* [SELECTED EXTRACT]:
------
In luxury architecture, there is a growing emphasis on the evolution from sustainable to regenerative thinking when it comes to nature in architecture. The goal must be for new creations to not just reduce damage, but be more beneficial to nature. This progression is especially important with architectural design since creations both exist within and create an internal environment. People want to live in homes and work in offices where they can feel comfortable knowing that their lifestyle and the products contained within do not cause harm to nature.

Designers and architects can ensure they’re embracing a regenerative mindset by understanding the unique socio‑ecological context of the work, rather than applying generic, one‑size‑fits‑all solutions to challenges. Questions to consider when evaluating a project approach include:

  • Are materials sourced in an environmentally beneficial way? For example, Bark House bark products do not require additional trees to be cut down. Instead, materials are harvested from wood waste. We take steps to ensure a healthier forest source of materials.
  • Does the production process protect the local environment? Bark House not only uses no water in direct manufacturing its bark products—it also contributes its income from bark products toward initiatives that protect the Southern Appalachian watersheds, which provide water to 10 million people.
  • How can you feed new life, health, and wealth into the myriad ecological and social systems a home design project or product touches? Bark House provides free training for its vendors in the ethical procurement of Reclaimed Appalachian Wood Waste (RAW) and regenerative practices. This encourages vendors to not only actively engage in regenerative processes themselves but also share with others in turn.

Luxury is not built on an image of excess anymore. Sustainable interior design brands have a responsibility to the consumer to advocate a healthier world in which regenerative attitudes and products are considered desirable.



5. Proven award‑winning potential

While incorporating nature in architecture has its own rewards, there’s nothing like being recognized for your architectural and design accomplishments. With their aesthetic, practical, and environmental benefits, natural bark and wood products are a wise decision for those looking to create award-winning projects.
------
* [TASK REQUIREMENTS]:
1 – From the text on regenerative architecture, output the passage from "Designers and architects" up to and including "source of materials.".
2 – List the questions that the text on regenerative architecture gives for evaluating a project approach.
3 – Resume the text on nature in architecture, starting right after its final sentence.
The entries after this point are separate material, unconnected to the text on regenerative architecture.

* [DATASET]:
------
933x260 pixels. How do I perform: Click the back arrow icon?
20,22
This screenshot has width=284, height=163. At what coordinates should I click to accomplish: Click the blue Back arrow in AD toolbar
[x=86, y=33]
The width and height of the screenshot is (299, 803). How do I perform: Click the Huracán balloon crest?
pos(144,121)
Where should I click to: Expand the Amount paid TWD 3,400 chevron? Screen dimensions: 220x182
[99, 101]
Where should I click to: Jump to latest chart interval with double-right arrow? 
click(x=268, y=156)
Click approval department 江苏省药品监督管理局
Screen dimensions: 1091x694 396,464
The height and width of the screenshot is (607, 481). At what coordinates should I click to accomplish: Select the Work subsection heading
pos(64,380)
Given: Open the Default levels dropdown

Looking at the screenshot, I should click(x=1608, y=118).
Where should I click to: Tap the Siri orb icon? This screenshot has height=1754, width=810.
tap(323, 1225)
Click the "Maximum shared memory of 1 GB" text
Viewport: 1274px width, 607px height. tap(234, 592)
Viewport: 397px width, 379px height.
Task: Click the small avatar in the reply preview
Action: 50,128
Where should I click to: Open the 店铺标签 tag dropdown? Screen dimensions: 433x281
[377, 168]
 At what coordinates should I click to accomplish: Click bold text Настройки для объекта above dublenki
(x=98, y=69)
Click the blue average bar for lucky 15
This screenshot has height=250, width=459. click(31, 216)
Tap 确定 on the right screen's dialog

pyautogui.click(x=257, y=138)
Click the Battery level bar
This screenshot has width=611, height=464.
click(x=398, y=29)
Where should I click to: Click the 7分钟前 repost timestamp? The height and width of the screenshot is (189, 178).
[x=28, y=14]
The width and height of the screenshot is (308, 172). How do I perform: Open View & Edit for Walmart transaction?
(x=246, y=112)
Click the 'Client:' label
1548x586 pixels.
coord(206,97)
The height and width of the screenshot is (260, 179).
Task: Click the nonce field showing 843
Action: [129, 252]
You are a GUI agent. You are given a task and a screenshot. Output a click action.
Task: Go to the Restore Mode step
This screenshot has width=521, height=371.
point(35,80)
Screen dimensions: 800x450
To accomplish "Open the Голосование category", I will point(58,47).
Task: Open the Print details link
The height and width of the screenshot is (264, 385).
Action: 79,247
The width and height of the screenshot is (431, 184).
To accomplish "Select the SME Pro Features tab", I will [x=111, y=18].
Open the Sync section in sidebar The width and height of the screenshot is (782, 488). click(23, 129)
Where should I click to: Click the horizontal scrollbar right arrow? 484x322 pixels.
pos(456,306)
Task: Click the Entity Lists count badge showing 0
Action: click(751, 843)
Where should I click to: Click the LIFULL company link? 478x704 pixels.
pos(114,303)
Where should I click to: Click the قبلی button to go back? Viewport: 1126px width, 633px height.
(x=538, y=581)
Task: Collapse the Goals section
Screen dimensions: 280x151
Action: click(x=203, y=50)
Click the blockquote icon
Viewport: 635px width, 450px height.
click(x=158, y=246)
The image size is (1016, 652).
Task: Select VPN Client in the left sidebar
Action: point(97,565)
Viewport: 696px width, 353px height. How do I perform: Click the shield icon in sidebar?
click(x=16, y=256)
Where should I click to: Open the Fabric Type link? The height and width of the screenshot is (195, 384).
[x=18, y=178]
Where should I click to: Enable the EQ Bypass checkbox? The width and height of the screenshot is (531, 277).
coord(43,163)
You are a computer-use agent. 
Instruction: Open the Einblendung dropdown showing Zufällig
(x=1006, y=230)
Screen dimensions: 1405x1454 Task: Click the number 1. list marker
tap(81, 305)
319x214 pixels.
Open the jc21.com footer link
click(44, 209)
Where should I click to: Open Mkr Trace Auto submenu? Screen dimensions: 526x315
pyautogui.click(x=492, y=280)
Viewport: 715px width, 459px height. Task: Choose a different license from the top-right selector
------
* [RESULTS FOR THE EXERCISE]:
1 –
Designers and architects can ensure they’re embracing a regenerative mindset by understanding the unique socio‑ecological context of the work, rather than applying generic, one‑size‑fits‑all solutions to challenges. Questions to consider when evaluating a project approach include:

  • Are materials sourced in an environmentally beneficial way? For example, Bark House bark products do not require additional trees to be cut down. Instead, materials are harvested from wood waste. We take steps to ensure a healthier forest source of materials.

2 –
- Are materials sourced in an environmentally beneficial way?
- Does the production process protect the local environment?
- How can you feed new life, health, and wealth into the myriad ecological and social systems a home design project or product touches?

3 –
Here are just a few of the awards earned by projects that have incorporated bark as a way of creating a sense of nature in architecture (many of these have won multiple awards):

Bark House’s regenerative harvesting and manufacturing processes have earned it top honors, including the world’s first Platinum Cradle to Cradle® Certification. Bark wall coverings were awarded Architectural Record Product of the Year and were a John Ruskin Prize finalist. The business has been recognized by the Carol Sanford Institute as a Regenerative Company, by the Buckminster Fuller Institute as a Catalyst Company, as a B Corp Best For The World Company, and has earned important state and regional sustainability awards.

Bark House began the work to demonstrate the real benefits of the Bark House® products and its process as an advanced system commitment with third‑party verification of inputs. Today, the business monitors the benefits that its products and processes create for worldwide clients and local families alike.

Tree Bark: The Nexus of Nature and Modern Architecture

Imbuing your projects with a sense of the natural world is an opportunity to create stunning designs while quietly improving clients’ lives and supporting the environment. But distinctive, award‑winning designs require more than biomimicry.

Bark elevates nature‑inspired architecture by infusing the very walls with a material that is

  • Regenerative, the next iteration of sustainable design
  • Truly one‑of‑a‑kind rather than biomimetic
  • Contemporary while imaginatively forward‑thinking

In a world awakening to the economic and environmental costs of waste, where renewable energy is slowly replacing processes and habitats that have made us sick, the simplest natural materials are an opportunity to quietly invite reconnection and reflection.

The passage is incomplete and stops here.